SOLFERINO. Giornata di voto a Solferino con due quesiti, uno nazionale e uno locale. Ma è il secondo a fare da traino al primo e, in contro tendenza rispetto all’affluenza nazionale, già alle 12 alle urne era andato il 22% degli aventi diritto (per poi arrivare al 62,9% finale, quasi il doppio delle medie provinciale e nazionale per le trivelle).

Come è noto, e come sottolineato dalle magliette “Salviamo Solferino” appese alle finestre, ai cancelli, alle reti, o nei campi, il referendum consultivo comunale ha a che fare, in modo indiretto, con la fusione con Castiglione, anche se non è questo il voto che deciderà se si procederà o meno con le nozze.

La realtà dei fatti non piace e le persone fuori dai due seggi delle scuole elementari sono il termometro di una febbre alta che anima la popolazione solferinese, ormai divisa su due fronti opposti. Nei commenti di chi ha votato si sente il malessere che serpeggia in paese.

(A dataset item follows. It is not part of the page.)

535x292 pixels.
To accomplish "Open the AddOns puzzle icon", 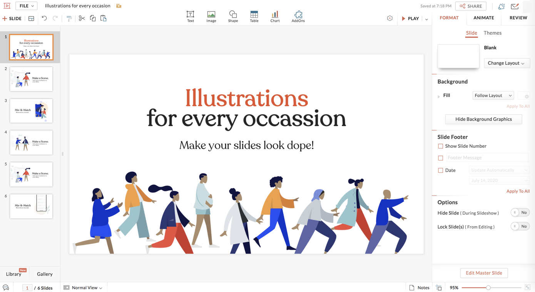I will [x=298, y=17].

Fuori dai seggi, inoltre, ci sono molti dei sostenitori del No Fusione, e anche alcuni promotori del comitato Referendum Solferino, cioè il comitato che ha promosso questo referendum che riguarda non la fusione, come recita in modo chiaro il quesito, ma la scelta del tipo di Comuni con cui iniziare un percorso di gestione associata dei servizi.

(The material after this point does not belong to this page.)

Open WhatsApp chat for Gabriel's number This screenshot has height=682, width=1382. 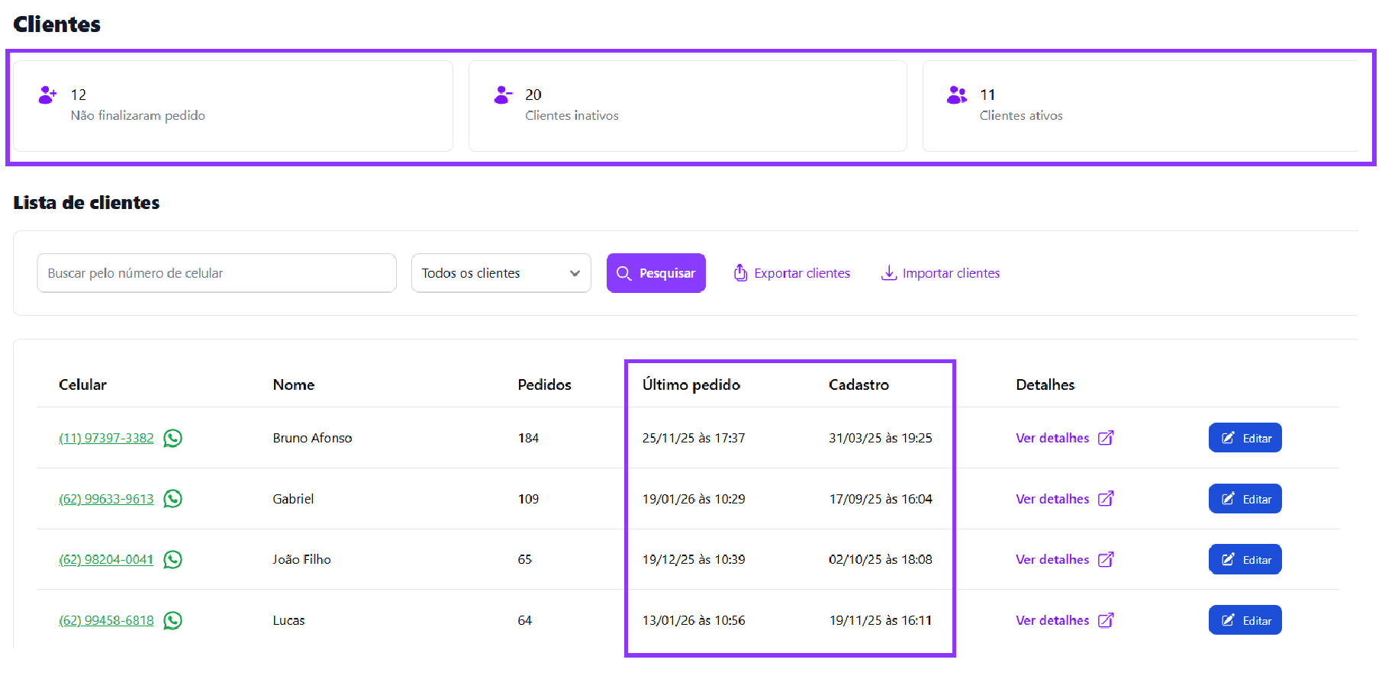173,499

Tuttavia, il clima è caldo e chiunque finisce nel tritatutto della polemica tutta solferinese, perfino i vigili urbani di Castiglione delle Stiviere (che operano a Solferino grazie alla funzione associata attivata fra i due Comuni), rei, secondo quanto si legge su Facebook, di essere alla ricerca di pareri pro o contro questo referendum. Ma il gioco delle parti in campo è anche questo e passa per questa tensione che vede alcune sostenitrici, che nei giorni scorsi si sono date da fare con lettere sulla stampa, animare il dibattito fuori dai seggi, spronare i concittadini al voto «giusto» per salvare Solferino «dall’annessione» o, semplicemente, «per salvare il Comune, cosa che mai avrei pensato di dover fare nella mia vita di cittadina». Arriva il fonogramma ufficiale dei primi dati dell’affluenza e tutti sono contenti, sia i sostenitori del referendum, che vedono nel 22% un ottimo risultato, sia i pro fusione che, invece, vedono nel dato la conferma che non tutto il paese è contro questo progetto.

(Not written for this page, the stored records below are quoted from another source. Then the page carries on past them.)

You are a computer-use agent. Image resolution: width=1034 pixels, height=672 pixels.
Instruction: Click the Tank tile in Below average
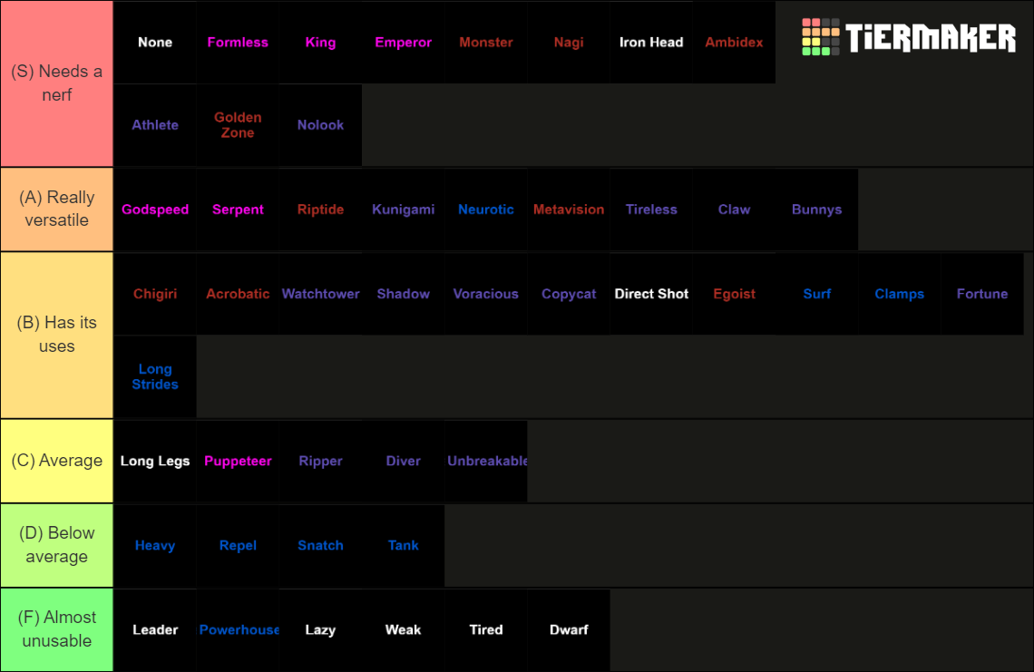(403, 545)
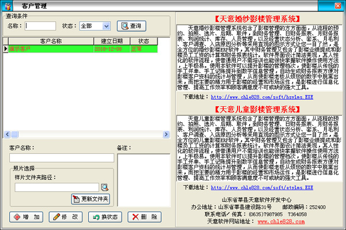Click the 删除 delete button
The width and height of the screenshot is (346, 230).
(144, 217)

Nel clima teso ed equivoco di questo referendum una cosa certa c’è: Solferino ha riscoperto l’amore per il proprio paese e per le proprie origini e questo fatto dovrebbe garantire, in futuro, una maggior attenzione alla vita della cosa pubblica solferinese, qualsiasi sia l’amministrazione che governerà questo Comune. E a prescindere da quali saranno i suoi confini.